Let’s not kid
ourselves. Folks who read “historical fiction” are darn smart. Everyone who
reads Fiction is darn smart, but if anything, those who read “historical
novels” are more so. One of the reasons is their intense interest in the
subject matter (be it a historical personality, a historical period in
particular, or in general). They also read copious amounts of History (i.e.,
“non-fiction” books) to supplement their knowledge base. I’m not ashamed to
admit I do the same.
I often get asked by these very smart
folks how “accurate” the history in “The
Horizon Keeper” series really is. It seems a sincere if not innocuous
question. Sometimes it’s asked through innocent, sparkling eyes. But that’s
what throws me. I wonder if that’s a trick question or not. So I have to ask: But
“accurate” in comparison to what? To Herodotus? Manetho (Egyptian historian of
the 3rd Century B.C.)? Thucydides? Cato? Sima Qian? To what Urwah
ibn Zubayr knew of History in 700 A.D.? Isn’t what passed for “history” a
thousand years ago, not legend today? Isn’t “accuracy” a function of
interpretation?
It’s clear we fail on the “interpretation”

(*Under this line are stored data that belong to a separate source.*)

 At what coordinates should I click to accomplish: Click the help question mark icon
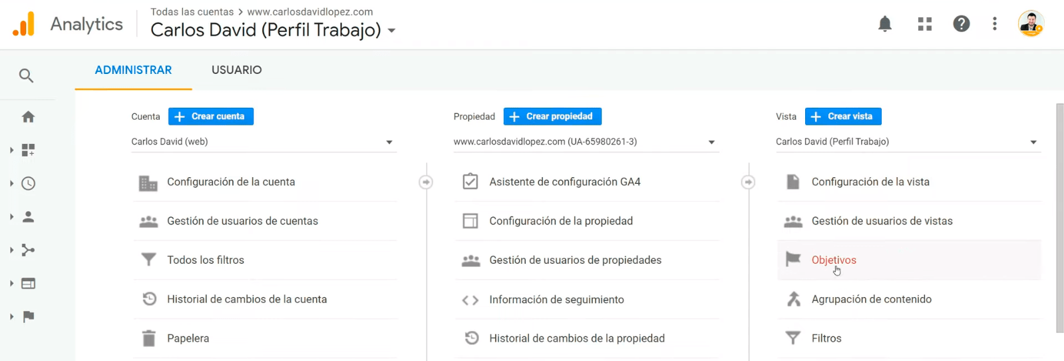961,24
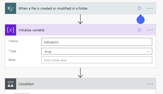The height and width of the screenshot is (94, 163).
Task: Open the Condition step's ellipsis menu
Action: (x=150, y=84)
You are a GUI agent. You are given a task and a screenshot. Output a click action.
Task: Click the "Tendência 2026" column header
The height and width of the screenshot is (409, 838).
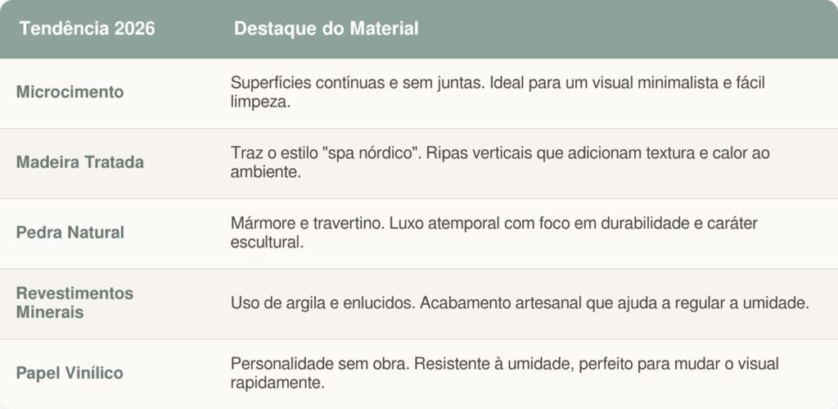[87, 29]
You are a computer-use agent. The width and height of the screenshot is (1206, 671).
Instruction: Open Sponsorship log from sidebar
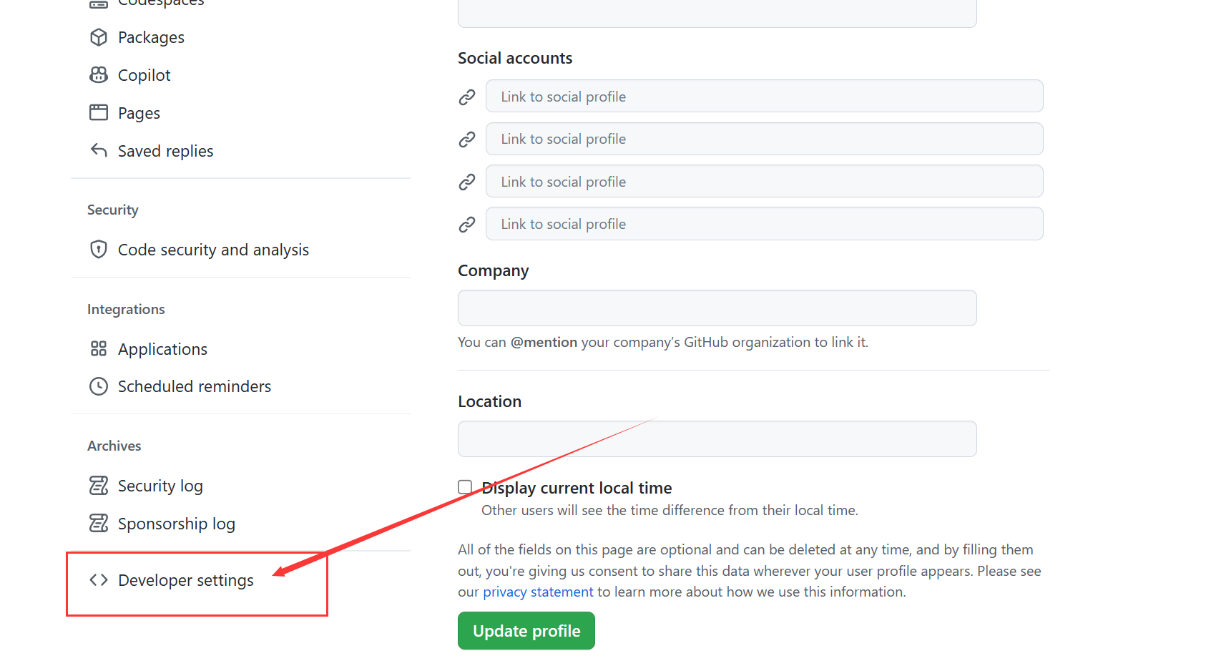coord(176,524)
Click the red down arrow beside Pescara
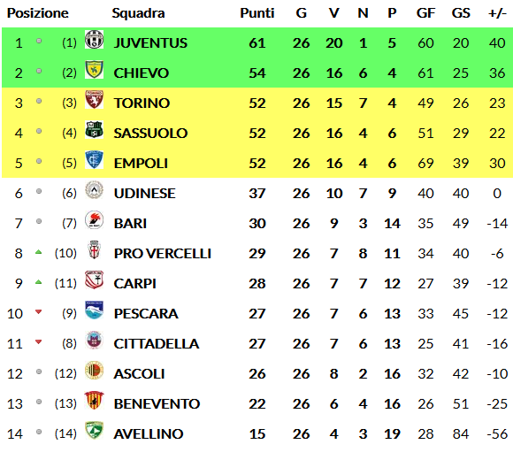 (x=39, y=312)
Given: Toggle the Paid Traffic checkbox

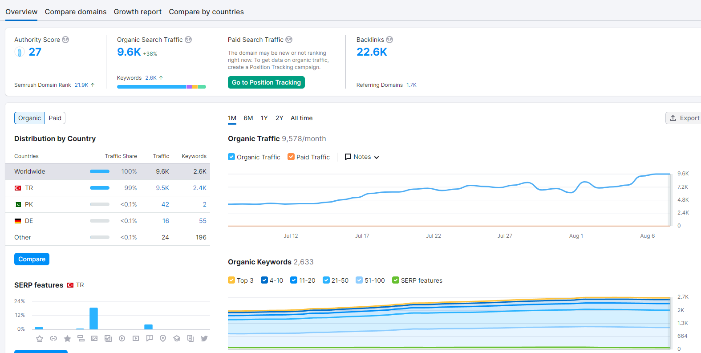Looking at the screenshot, I should click(x=291, y=157).
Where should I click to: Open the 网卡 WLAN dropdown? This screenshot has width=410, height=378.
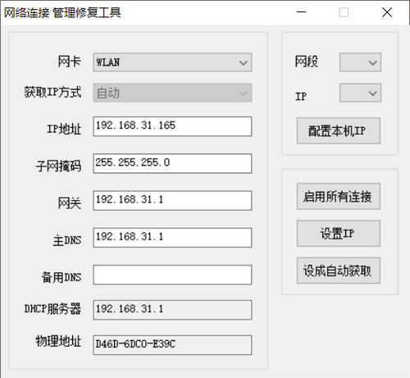point(172,62)
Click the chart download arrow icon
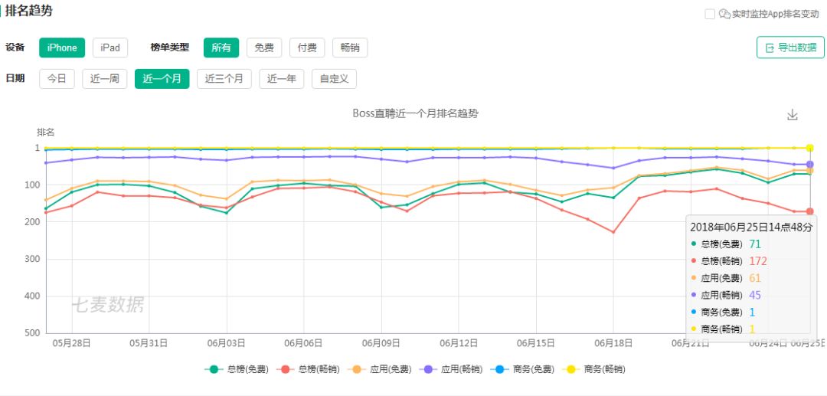The image size is (827, 396). point(792,115)
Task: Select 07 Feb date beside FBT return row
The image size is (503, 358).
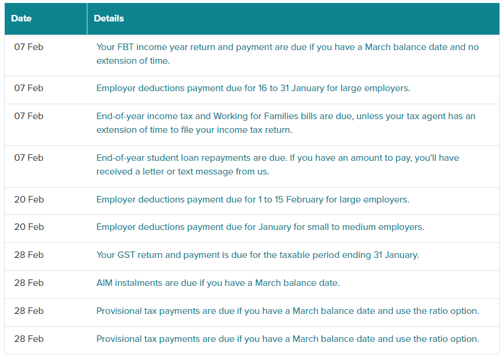Action: click(x=29, y=47)
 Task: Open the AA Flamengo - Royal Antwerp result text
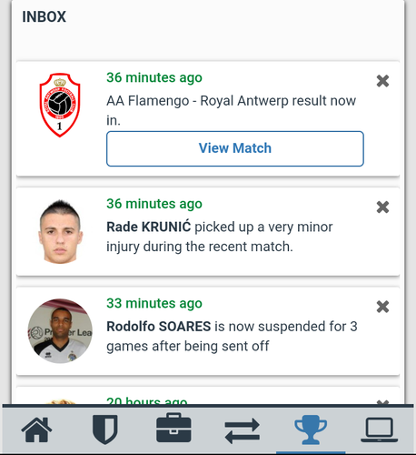231,110
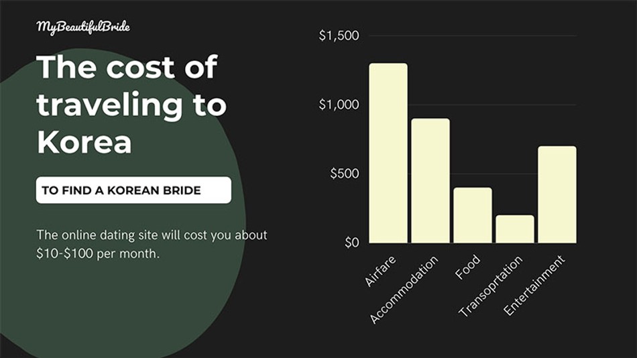Click the $500 axis label
The width and height of the screenshot is (637, 358).
[345, 174]
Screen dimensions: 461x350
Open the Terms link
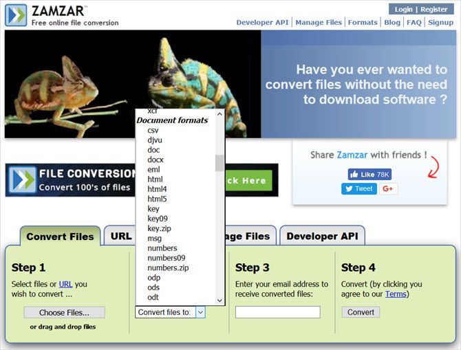coord(395,294)
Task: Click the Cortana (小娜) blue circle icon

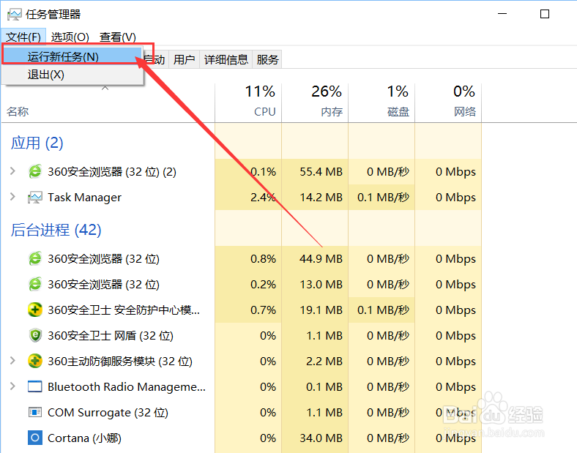Action: pos(35,438)
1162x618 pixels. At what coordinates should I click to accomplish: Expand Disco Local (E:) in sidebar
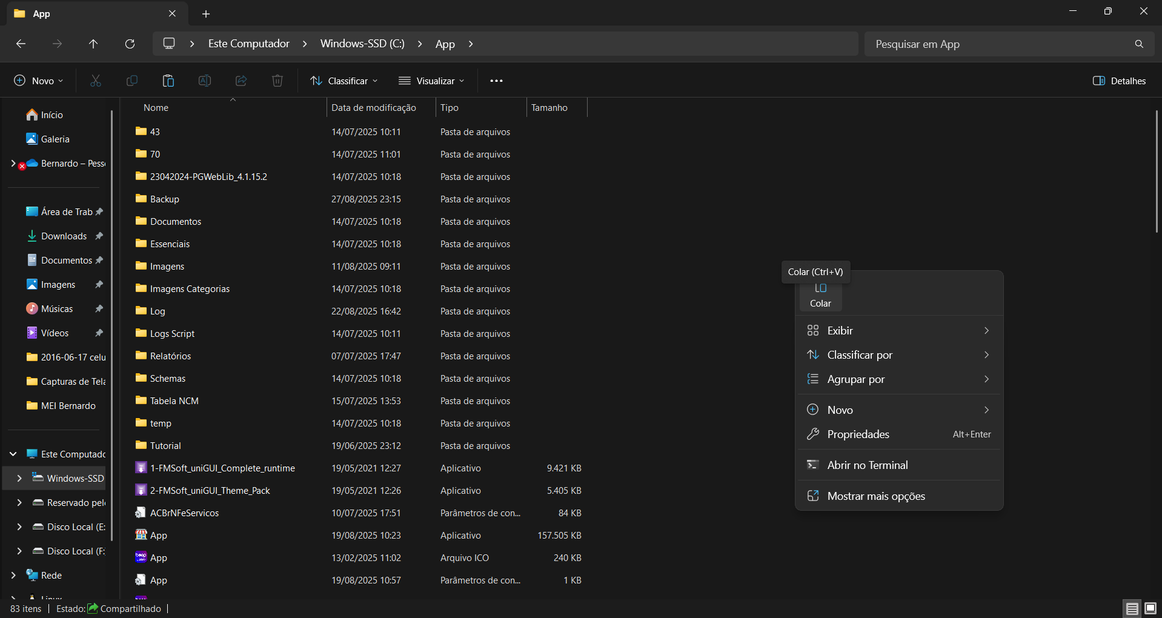point(19,527)
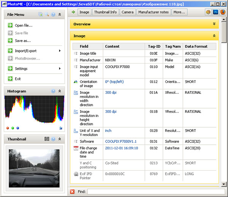This screenshot has height=197, width=228.
Task: Click the Open file... entry
Action: click(x=24, y=26)
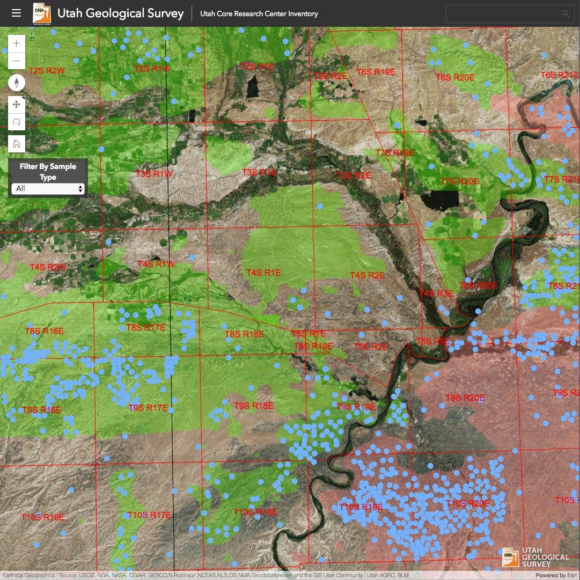Open the Filter By Sample Type dropdown

coord(79,189)

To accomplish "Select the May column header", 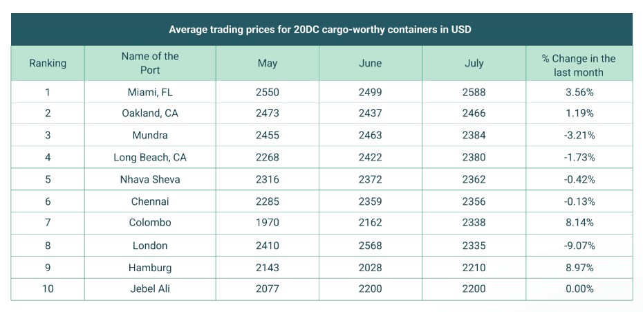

side more than we should, especially when it comes to “As Above, so Below.”
History to the ancients was “written in the stars” and as a result, most
reputable Historians were really Astrologers (as was Sima Qian of the Han
Dynasty in China). The very best were most likely also Alchemists, as the
famous case of Ptolemy bears noting. Ptolemy essentially did the work of what
we today would call a Historian...
This leads me to the fabulous nature of
historical accounts which are accepted as “objective” or “accurate” by very
intelligent people nowadays. These very same folks harp on the fact that the
books they read are found in the “non-fiction” section of their local
bookstores (or eBook retailers). But I have to ask myself: Who writes the
non-fiction History they read? Don’t people know WHO writes History? Yeah, it’s
written by the murderers (a.k.a. as the “victors” or “winners”), or by
frustrated novelists -- I forget which. Accuracy doesn’t enter into it! If it’s
a good yarn and some of the obvious “holes” are covered it can easily pass as
“rigorous” historical facts.
Not to demean the profession of the
Historian. I admire them a great deal, especially Herodotus. I also admire
Manetho, the Temple Pure One (priest) who decided to compile the King List for
a dying civilization. Ah... the tomb-like smell of musty air. What can be more
fun than pulling back the cobwebs of time to reveal the ancient past? (O.K.,
how about a good Mai-Tai on a white sand beach lined with swaying hula dancers
and palm trees?) Ehem!
Before “The Horizon Keeper” gets started, as a cautionary missive, I present
my readers with a little known quote from Voltaire, circa 1764. It’s from the Encyclopédie des Citations (1959), by P.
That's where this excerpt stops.